## TASK STATEMENT
Copy every line below that has the word "will" in it.

## DATA SUPPLIED
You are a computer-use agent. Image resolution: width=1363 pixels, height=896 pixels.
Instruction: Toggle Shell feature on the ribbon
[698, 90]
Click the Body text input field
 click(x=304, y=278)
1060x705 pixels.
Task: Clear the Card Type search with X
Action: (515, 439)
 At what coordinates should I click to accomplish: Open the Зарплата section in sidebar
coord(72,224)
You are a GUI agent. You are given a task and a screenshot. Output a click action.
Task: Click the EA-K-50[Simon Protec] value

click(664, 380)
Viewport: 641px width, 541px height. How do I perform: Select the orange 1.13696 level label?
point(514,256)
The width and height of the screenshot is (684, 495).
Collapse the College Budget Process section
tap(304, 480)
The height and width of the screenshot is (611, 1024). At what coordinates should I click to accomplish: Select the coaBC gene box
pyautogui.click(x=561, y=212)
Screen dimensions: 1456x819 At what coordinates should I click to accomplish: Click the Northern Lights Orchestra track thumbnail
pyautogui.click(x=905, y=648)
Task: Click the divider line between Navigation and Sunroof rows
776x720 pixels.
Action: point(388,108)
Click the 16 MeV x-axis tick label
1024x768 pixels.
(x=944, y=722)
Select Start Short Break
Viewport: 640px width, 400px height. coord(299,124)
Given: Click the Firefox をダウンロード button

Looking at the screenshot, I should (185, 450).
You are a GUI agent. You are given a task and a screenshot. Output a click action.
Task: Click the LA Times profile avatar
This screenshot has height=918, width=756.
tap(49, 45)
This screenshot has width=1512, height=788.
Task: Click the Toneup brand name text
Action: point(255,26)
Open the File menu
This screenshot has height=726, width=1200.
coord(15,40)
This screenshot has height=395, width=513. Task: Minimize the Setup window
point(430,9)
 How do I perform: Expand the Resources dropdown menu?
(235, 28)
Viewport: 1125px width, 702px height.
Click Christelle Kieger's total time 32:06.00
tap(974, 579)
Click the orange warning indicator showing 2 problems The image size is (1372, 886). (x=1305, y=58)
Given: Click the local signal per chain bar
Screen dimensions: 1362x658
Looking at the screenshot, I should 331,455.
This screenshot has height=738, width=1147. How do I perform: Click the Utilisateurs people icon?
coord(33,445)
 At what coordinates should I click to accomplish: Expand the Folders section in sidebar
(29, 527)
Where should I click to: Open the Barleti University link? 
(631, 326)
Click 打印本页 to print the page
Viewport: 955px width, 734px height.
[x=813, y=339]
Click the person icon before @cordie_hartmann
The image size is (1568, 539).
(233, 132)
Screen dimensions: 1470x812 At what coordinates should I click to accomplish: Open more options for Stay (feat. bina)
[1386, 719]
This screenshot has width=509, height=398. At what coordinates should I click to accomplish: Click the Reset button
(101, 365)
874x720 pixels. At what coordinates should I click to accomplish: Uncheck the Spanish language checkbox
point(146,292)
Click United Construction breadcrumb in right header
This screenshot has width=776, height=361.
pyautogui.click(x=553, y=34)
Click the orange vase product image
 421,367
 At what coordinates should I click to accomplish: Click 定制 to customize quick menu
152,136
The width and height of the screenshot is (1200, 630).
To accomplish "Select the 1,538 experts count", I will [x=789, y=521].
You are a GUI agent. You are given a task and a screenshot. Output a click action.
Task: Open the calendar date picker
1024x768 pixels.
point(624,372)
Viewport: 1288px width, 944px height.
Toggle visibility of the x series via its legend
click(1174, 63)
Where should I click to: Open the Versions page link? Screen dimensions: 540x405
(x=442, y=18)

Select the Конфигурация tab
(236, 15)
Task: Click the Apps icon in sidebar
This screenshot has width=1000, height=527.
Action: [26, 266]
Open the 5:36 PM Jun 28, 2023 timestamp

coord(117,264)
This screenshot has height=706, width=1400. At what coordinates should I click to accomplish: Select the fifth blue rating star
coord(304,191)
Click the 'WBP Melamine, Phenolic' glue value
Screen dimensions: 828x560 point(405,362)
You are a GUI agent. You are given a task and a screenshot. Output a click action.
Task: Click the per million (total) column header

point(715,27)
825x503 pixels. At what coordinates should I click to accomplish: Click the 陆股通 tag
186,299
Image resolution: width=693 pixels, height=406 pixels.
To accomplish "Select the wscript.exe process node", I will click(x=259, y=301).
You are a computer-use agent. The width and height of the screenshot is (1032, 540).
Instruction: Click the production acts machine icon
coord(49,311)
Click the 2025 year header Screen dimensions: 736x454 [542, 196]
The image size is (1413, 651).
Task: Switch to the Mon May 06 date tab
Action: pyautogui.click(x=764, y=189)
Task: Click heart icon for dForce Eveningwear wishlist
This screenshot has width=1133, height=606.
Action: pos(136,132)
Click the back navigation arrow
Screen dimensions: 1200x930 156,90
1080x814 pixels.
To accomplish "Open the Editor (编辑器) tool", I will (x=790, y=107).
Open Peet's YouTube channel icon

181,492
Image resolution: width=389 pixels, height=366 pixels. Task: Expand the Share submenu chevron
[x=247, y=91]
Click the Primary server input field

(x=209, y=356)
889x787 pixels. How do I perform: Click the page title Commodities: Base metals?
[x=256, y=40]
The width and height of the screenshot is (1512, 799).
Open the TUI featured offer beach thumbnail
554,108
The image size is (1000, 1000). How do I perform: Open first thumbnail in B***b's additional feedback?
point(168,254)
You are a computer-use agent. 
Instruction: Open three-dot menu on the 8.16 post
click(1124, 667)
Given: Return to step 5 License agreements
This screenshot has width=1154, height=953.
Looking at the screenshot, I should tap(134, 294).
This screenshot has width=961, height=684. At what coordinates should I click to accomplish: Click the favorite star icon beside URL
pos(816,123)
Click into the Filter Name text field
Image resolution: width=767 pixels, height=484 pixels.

## EXERCISE RESPONSE
To accomplish "Select the 1,538 experts count", I will [x=789, y=521].
To accomplish "Select the wscript.exe process node", I will click(x=259, y=301).
To accomplish "Open the Editor (编辑器) tool", I will (x=790, y=107).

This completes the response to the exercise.